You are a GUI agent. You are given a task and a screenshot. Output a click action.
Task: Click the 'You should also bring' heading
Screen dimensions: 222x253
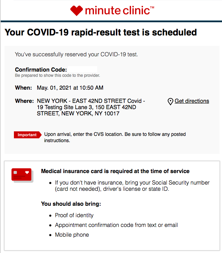coord(71,204)
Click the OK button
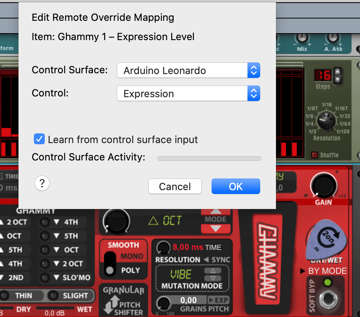The height and width of the screenshot is (317, 360). tap(236, 187)
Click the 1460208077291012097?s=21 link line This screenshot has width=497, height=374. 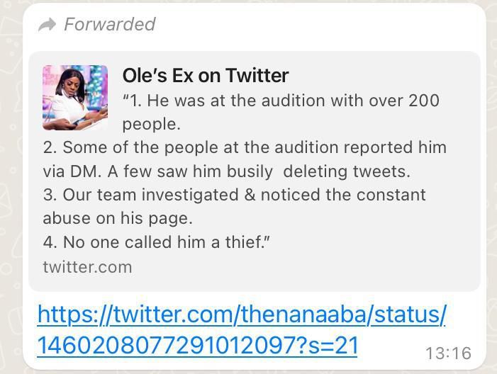pos(197,345)
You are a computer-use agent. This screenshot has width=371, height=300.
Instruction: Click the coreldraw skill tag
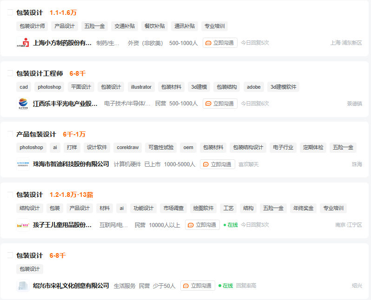click(x=127, y=148)
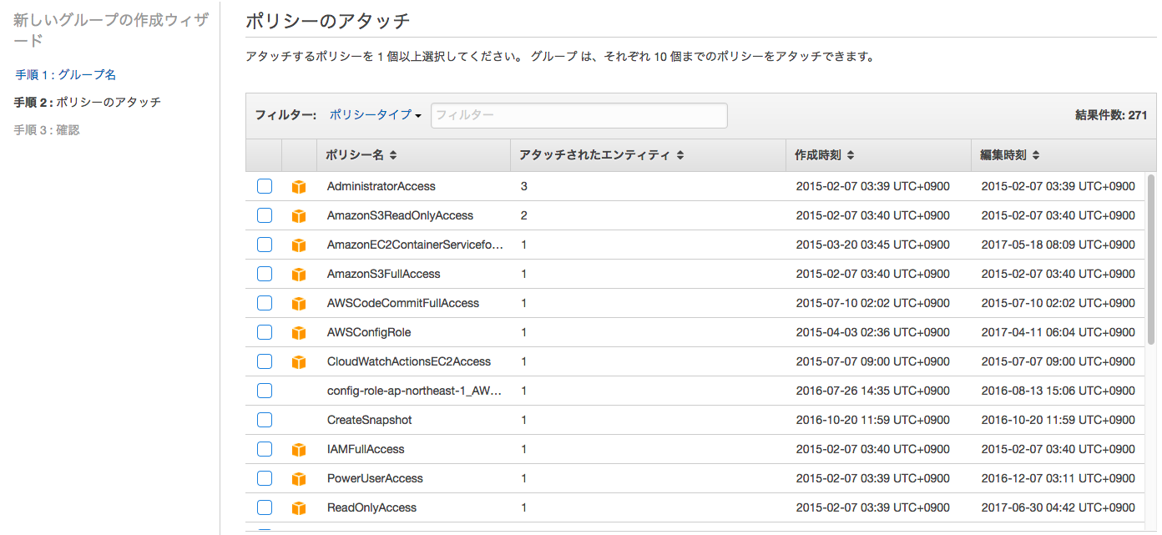Viewport: 1162px width, 535px height.
Task: Select the CreateSnapshot policy checkbox
Action: click(x=265, y=420)
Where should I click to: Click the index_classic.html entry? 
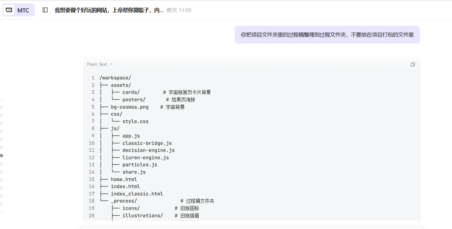click(137, 194)
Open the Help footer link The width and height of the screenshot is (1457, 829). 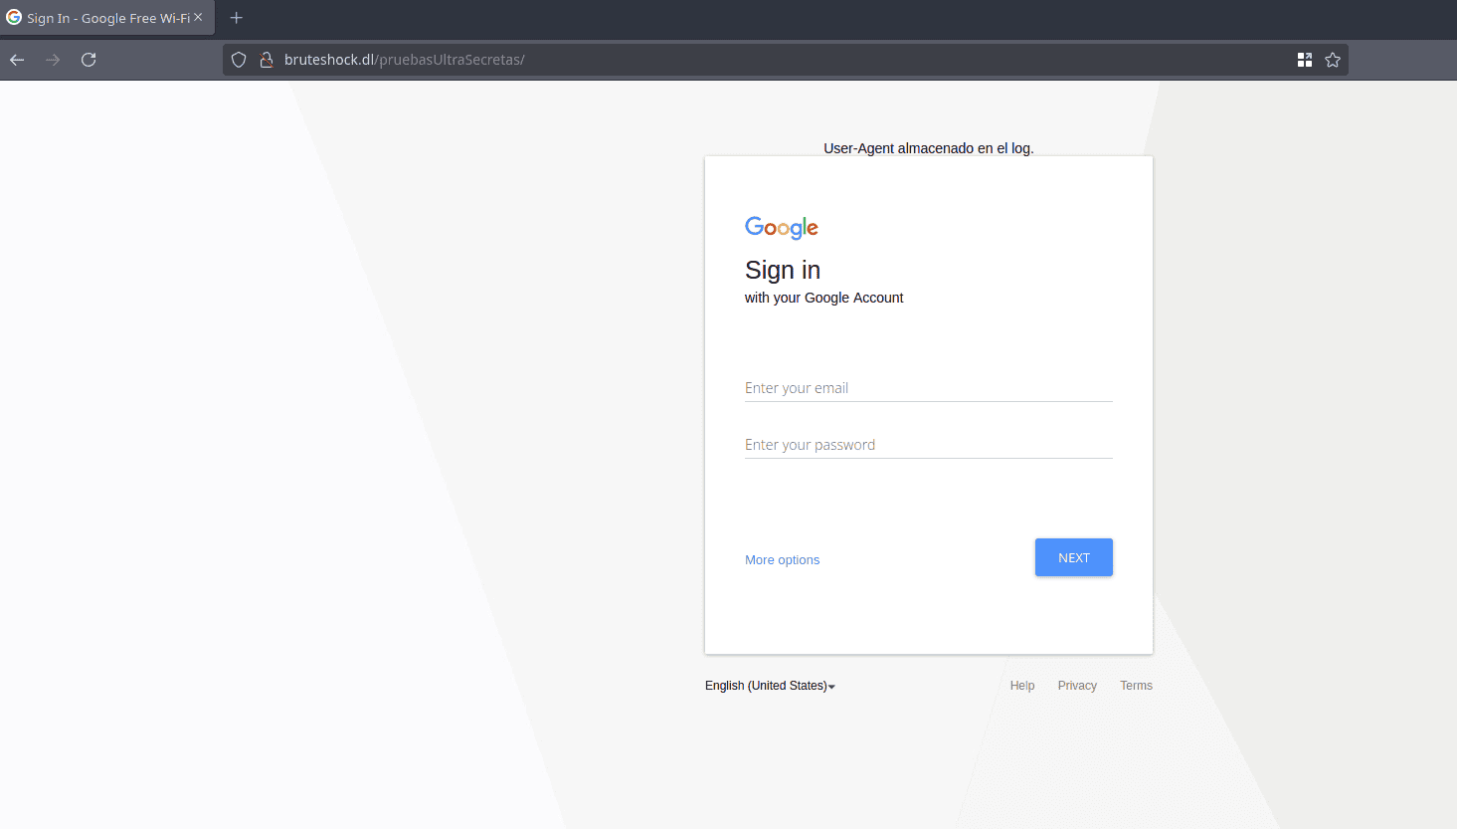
==*==
The answer should consist only of the lines from the one with "Instruction: Click the coreldraw skill tag" through the last line of the material above, copied exactly, with no pictures.

**RESULT OF THIS TASK**
Instruction: Click the coreldraw skill tag
click(x=127, y=148)
Viewport: 1162px width, 535px height.
Task: Select the CreateSnapshot policy checkbox
Action: click(x=265, y=420)
Where should I click to: Click the index_classic.html entry? 
click(137, 194)
Open the Help footer link The width and height of the screenshot is (1457, 829). 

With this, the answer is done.